Whether you have Type 1, Type 2 or gestational diabetes, your goal is to stay healthy. Carbohydrate counting is an important part of staying healthy with diabetes.

By counting carbohydrates, you will be better able to keep your blood sugar in control. Carbohydrates, or carbs, are one of the three main energy sources in food. The other two are protein and fat. Carbohydrates affect your blood sugar more than protein or fats.

There are three types of carbohydrates: sugar, starch and fiber. The amount of carbohydrates you eat determines how much your blood glucose levels rise after you eat. With the right balance of carbohydrates and insulin, your blood glucose level is more likely to stay in your target range. As you map out your eating plan, it is important to understand how carbohydrates affect your blood sugar.

Knowing the number of carbohydrates in foods and keeping track of the amount of carbohydrates for each meal or snack is a helpful way to know if your blood sugar is in control. Carb counting may sound hard, but it doesn’t have to be.

What’s in That Package?


A nutrition facts label identifies what is in packaged food. It also tells you what you will be eating, which can help you to make better choices.

  1. Check the serving size. Many packages have more than one serving. The serving size on the package may not be what you eat.
  2. Check out the amount of total carbohydrates on the nutrition facts. There are two kinds of carbohydrates — dietary fiber and sugars. For most people with diabetes, it’s the total carbohydrates that matters.

Even though a food choice might be very healthy, the carbs can add up quickly. For example, ½ cup of green beans has 5 grams of carb, but it can quickly add up when you enjoy 2 cups (20 grams carb) with a meal.

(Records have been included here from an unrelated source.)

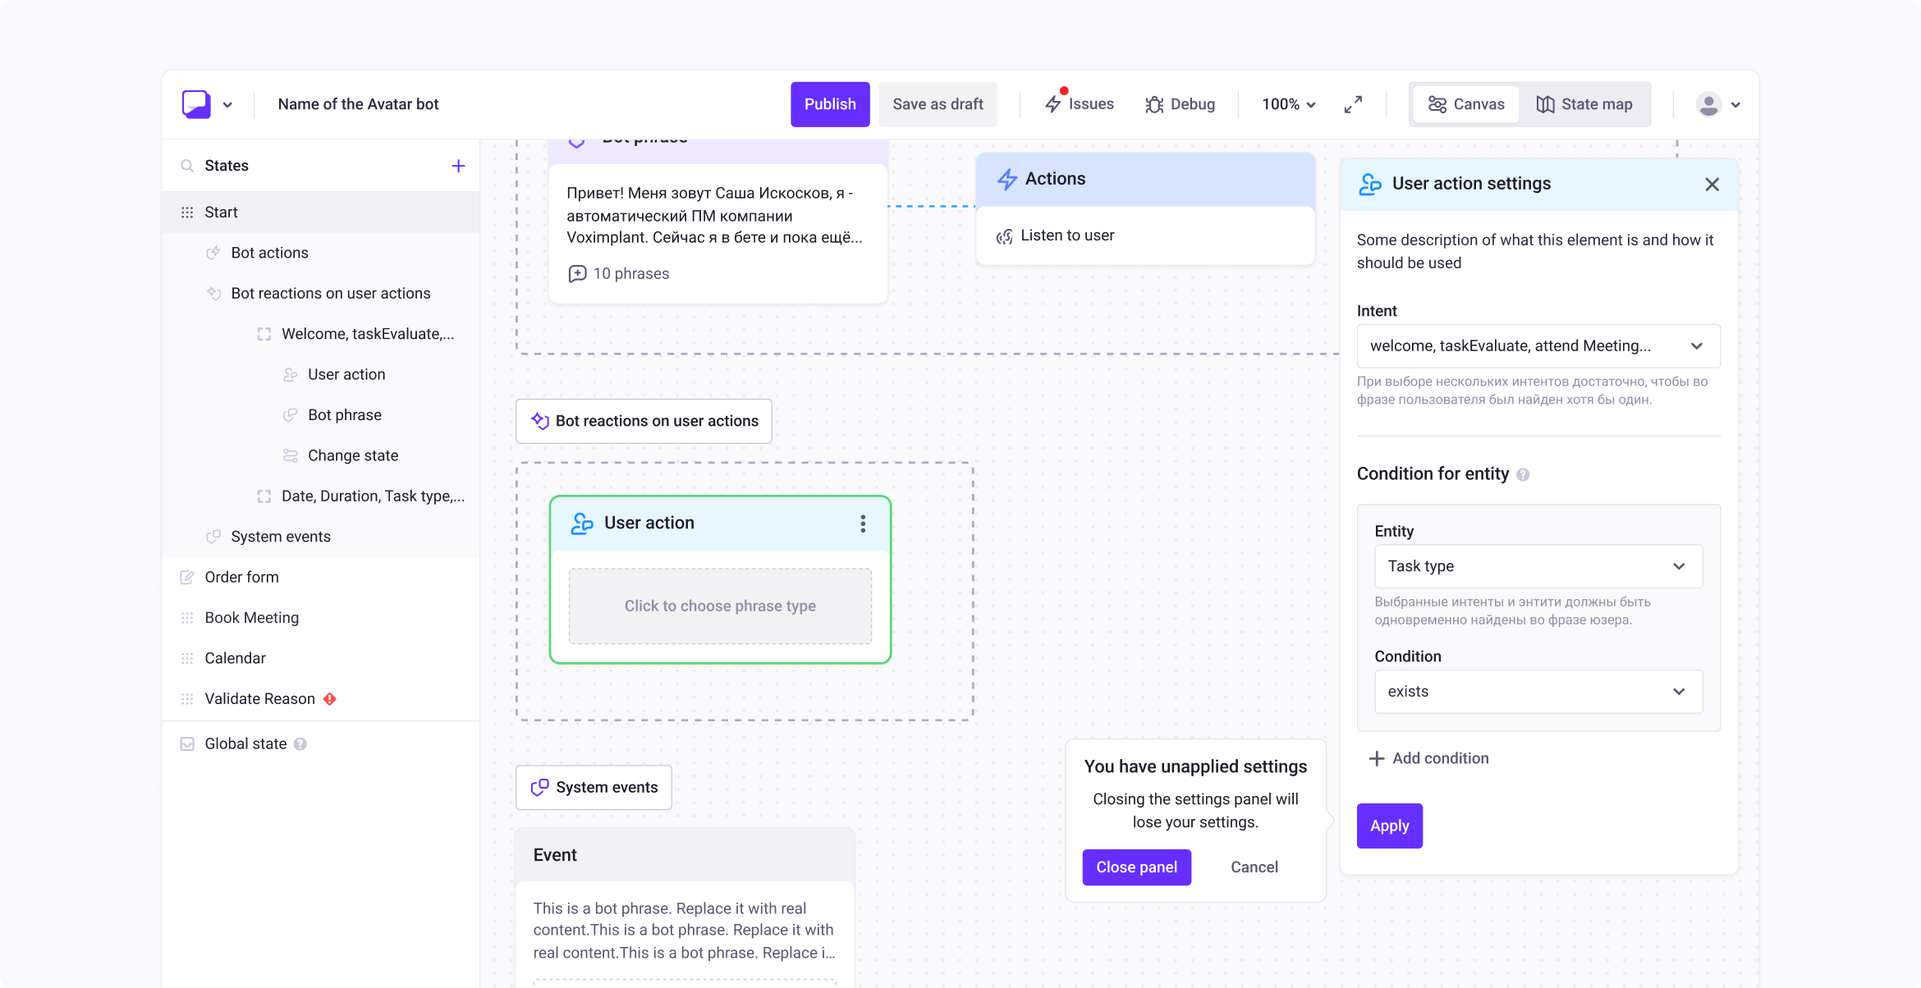Open the User action three-dot menu
This screenshot has height=988, width=1921.
(863, 524)
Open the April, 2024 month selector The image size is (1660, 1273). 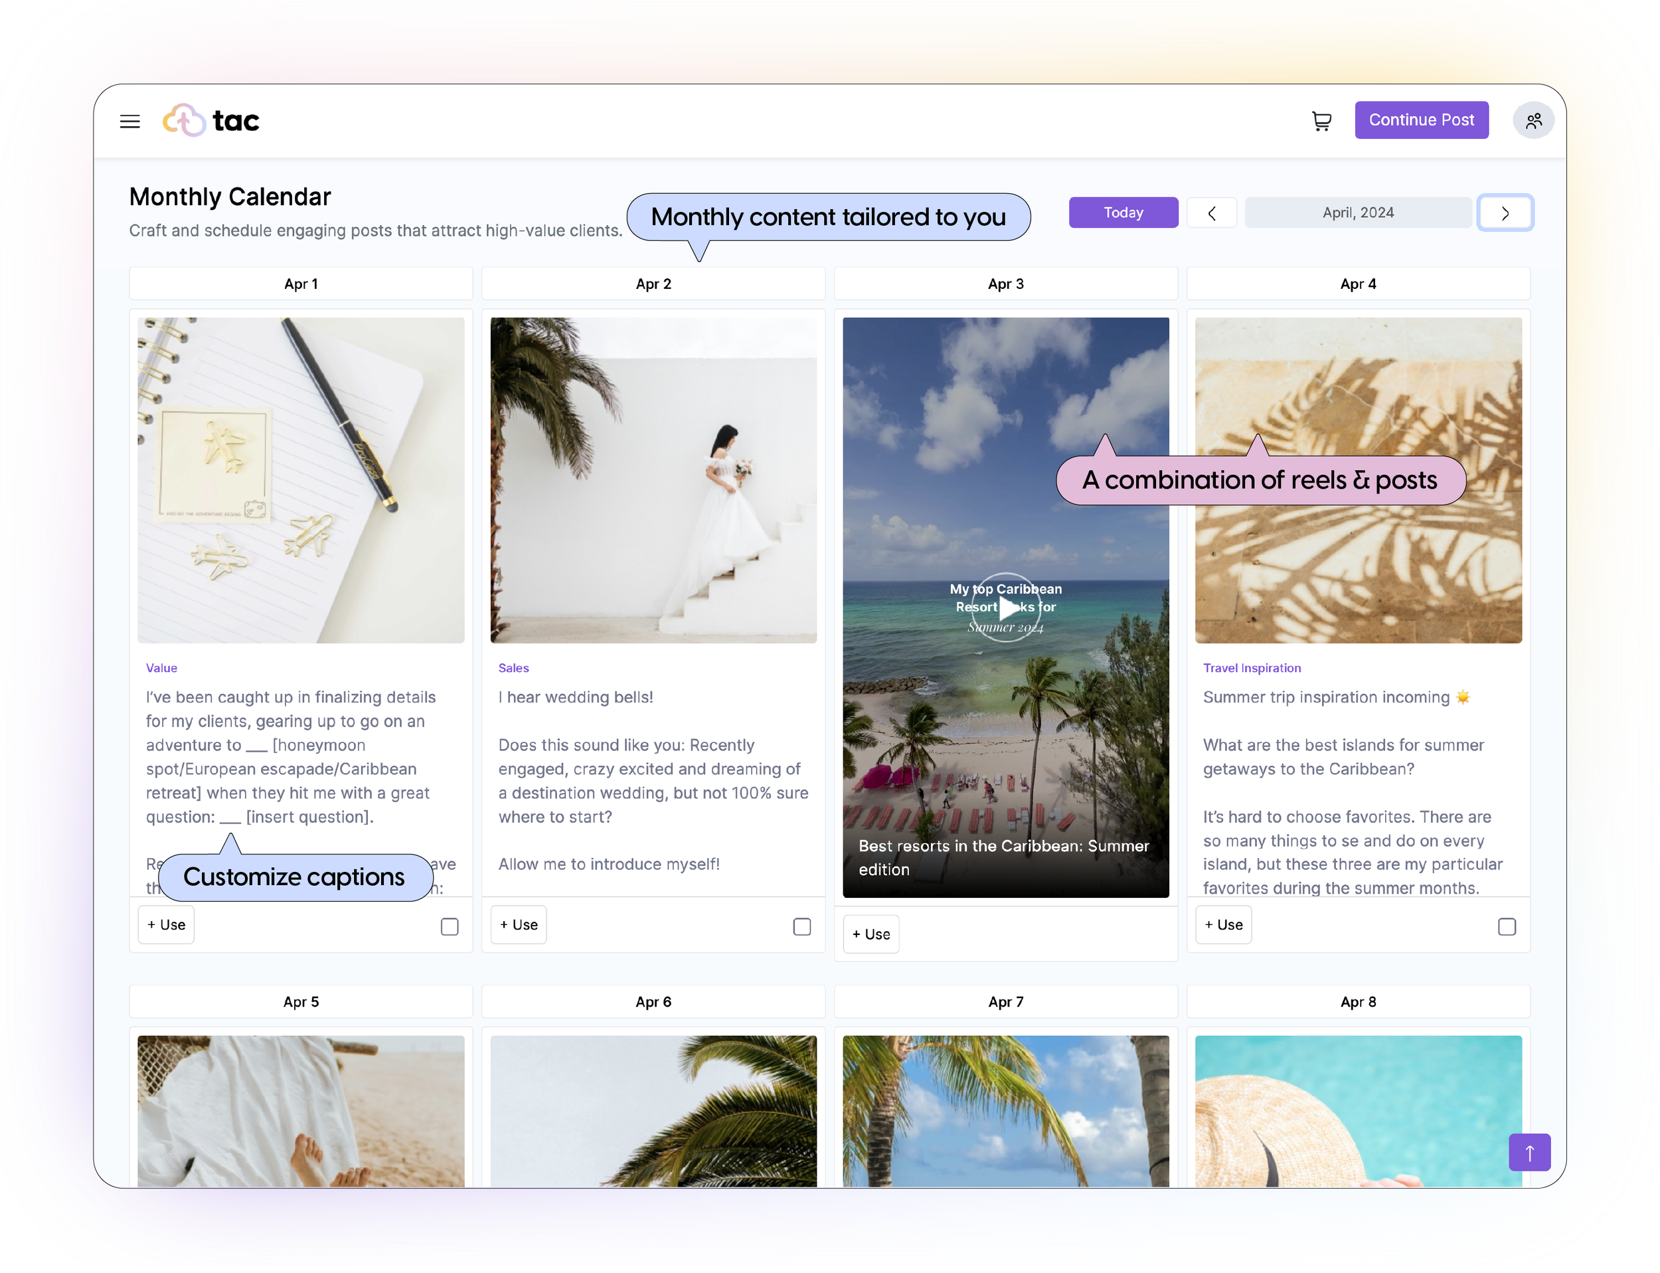tap(1358, 213)
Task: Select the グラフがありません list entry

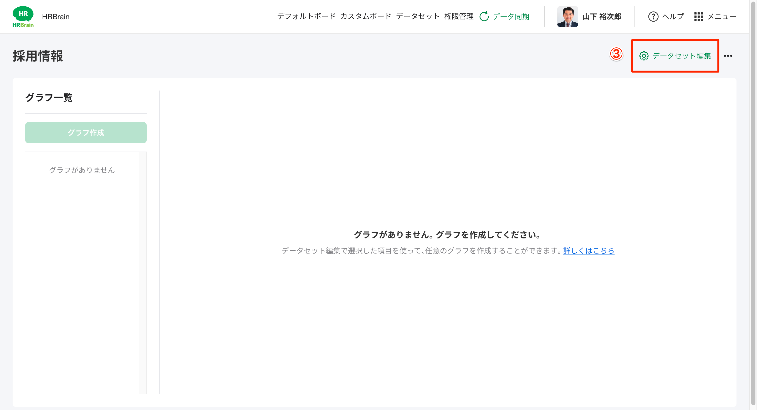Action: coord(82,170)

Foods that are low in carbs can still raise your blood sugar if eaten in large amounts.

Log your Carb Intake

Keeping track of how many carbs you eat can show you how foods can affect your blood sugar. It can tell you how some carbs affect you more than others. It will also show you how activity or exercise affects your blood sugar. By counting carbs you will learn –

  • How long you need to go between meals without eating.
  • Recognize patterns of high or low blood sugars.
  • Help your doctor or nurse adjust your medicine.